Saved data entries
=== Section Start ===

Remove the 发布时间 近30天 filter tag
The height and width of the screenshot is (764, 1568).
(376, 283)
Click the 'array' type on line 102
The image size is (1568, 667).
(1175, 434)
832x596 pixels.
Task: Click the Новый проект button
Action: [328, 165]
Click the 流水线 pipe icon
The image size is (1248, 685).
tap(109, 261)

=== Section End ===

Reproduce exactly every line between the line with "The height and" and the last line of the records above, both included.

The height and width of the screenshot is (764, 1568).
(376, 283)
Click the 'array' type on line 102
The image size is (1568, 667).
(1175, 434)
832x596 pixels.
Task: Click the Новый проект button
Action: [328, 165]
Click the 流水线 pipe icon
The image size is (1248, 685).
tap(109, 261)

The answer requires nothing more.